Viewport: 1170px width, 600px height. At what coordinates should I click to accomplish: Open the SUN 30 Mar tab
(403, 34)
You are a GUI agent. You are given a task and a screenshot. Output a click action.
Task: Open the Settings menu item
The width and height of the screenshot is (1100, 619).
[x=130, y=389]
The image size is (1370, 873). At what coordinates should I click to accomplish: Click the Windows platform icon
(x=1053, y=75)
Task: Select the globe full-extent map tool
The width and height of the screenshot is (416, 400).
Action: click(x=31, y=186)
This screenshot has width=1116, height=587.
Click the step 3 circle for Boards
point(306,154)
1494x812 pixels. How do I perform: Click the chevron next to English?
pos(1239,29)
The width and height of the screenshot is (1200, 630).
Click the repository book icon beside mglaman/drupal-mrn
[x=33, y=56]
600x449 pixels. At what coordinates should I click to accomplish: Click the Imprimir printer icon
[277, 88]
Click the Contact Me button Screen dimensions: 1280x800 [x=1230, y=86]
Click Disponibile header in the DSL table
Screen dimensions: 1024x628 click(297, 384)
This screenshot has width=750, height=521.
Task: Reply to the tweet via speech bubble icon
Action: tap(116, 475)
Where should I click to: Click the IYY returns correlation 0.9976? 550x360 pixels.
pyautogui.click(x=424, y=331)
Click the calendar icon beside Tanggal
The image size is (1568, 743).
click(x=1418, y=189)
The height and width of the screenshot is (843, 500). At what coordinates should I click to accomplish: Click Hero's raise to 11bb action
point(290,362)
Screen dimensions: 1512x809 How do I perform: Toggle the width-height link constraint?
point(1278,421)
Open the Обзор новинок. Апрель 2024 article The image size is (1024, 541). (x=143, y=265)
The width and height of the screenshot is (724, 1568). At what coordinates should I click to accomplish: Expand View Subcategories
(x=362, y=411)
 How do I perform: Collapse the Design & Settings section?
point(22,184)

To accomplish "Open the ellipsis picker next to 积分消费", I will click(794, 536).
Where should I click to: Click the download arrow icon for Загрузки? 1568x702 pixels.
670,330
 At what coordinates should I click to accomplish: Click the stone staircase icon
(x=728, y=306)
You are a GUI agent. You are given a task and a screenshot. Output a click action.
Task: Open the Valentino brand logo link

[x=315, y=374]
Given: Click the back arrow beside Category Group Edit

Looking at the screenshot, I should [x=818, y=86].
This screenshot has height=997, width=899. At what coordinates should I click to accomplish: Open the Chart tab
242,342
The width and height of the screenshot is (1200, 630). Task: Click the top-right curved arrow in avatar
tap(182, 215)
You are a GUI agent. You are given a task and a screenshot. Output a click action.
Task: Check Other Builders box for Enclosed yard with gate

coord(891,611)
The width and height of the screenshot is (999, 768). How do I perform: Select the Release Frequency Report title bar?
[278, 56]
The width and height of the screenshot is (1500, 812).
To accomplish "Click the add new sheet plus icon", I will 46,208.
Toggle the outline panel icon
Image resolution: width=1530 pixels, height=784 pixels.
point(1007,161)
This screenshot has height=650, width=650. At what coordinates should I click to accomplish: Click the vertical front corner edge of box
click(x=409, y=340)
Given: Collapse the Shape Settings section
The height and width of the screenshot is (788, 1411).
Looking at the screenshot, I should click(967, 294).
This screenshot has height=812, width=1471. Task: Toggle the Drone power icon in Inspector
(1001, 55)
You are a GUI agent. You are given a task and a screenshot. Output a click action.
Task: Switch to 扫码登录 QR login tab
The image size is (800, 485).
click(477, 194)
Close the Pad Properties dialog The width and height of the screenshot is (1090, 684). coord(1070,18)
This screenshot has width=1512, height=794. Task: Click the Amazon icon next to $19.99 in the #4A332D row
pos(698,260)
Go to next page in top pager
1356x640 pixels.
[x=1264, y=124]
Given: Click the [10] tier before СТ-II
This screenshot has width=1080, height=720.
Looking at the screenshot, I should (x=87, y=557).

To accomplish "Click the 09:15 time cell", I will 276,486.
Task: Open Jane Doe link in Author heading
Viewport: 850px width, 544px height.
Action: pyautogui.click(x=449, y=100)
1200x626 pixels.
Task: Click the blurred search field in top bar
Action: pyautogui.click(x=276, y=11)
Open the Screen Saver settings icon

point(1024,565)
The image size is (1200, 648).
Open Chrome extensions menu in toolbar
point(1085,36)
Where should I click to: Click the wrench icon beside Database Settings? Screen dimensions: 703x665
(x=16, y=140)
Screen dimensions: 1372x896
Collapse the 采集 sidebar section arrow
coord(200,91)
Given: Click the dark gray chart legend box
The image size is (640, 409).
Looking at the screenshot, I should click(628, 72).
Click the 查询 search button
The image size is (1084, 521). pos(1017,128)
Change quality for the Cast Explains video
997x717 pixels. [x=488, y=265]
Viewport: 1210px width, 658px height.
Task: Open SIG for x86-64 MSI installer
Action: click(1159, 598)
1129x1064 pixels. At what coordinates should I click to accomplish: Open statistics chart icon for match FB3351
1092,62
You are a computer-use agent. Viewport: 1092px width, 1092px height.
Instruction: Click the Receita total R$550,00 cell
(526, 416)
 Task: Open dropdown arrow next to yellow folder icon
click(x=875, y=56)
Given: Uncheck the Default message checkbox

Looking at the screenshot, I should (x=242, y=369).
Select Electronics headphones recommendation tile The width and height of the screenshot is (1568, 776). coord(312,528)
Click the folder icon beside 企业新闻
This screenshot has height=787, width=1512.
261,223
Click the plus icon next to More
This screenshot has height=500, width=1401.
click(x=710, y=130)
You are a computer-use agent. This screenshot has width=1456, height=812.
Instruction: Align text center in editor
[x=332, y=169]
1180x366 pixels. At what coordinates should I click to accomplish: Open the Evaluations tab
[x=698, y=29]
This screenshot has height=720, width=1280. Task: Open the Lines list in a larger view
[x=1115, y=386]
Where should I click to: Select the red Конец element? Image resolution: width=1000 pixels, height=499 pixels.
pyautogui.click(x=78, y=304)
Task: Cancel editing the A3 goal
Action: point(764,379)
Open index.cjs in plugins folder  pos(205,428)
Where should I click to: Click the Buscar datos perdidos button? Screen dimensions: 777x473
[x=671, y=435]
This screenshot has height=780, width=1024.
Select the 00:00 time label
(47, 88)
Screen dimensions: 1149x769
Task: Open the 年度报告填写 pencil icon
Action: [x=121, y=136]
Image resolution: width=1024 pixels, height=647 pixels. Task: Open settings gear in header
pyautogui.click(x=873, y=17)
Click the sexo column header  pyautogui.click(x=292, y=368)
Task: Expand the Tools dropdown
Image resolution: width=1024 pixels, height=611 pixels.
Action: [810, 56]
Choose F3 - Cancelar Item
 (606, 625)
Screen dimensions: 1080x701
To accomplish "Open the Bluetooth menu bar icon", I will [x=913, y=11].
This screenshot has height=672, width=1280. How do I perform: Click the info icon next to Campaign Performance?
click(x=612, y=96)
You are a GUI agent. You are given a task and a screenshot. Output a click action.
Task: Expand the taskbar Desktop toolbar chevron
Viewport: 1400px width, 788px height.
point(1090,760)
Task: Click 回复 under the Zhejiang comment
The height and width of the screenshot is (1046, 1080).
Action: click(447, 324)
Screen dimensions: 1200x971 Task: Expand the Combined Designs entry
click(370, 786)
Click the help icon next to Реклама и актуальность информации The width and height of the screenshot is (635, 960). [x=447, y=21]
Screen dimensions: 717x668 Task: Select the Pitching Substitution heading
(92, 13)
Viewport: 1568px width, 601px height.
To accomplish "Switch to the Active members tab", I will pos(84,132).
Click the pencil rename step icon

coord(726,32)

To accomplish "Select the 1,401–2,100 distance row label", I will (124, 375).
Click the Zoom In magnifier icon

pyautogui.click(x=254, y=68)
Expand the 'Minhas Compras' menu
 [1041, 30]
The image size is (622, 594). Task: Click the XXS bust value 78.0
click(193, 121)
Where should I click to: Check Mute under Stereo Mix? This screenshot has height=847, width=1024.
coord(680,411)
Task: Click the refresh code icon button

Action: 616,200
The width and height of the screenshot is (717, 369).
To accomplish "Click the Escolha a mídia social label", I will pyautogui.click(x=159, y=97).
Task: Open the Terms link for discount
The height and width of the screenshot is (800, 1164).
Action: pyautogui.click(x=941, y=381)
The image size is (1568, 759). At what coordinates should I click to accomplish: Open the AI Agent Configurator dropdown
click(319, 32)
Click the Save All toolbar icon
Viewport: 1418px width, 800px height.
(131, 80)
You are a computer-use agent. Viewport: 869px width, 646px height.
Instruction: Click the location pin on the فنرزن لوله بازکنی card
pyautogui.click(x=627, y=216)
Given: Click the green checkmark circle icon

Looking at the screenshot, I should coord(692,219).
:::::
● **Task details**
Please repeat the rows again without changes, from the line containing "Where should I click to: Click the IYY" through the line containing "click(x=1418, y=189)".

● **Exercise result**
Where should I click to: Click the IYY returns correlation 0.9976? 550x360 pixels.
pyautogui.click(x=424, y=331)
Click the calendar icon beside Tanggal
The image size is (1568, 743).
click(x=1418, y=189)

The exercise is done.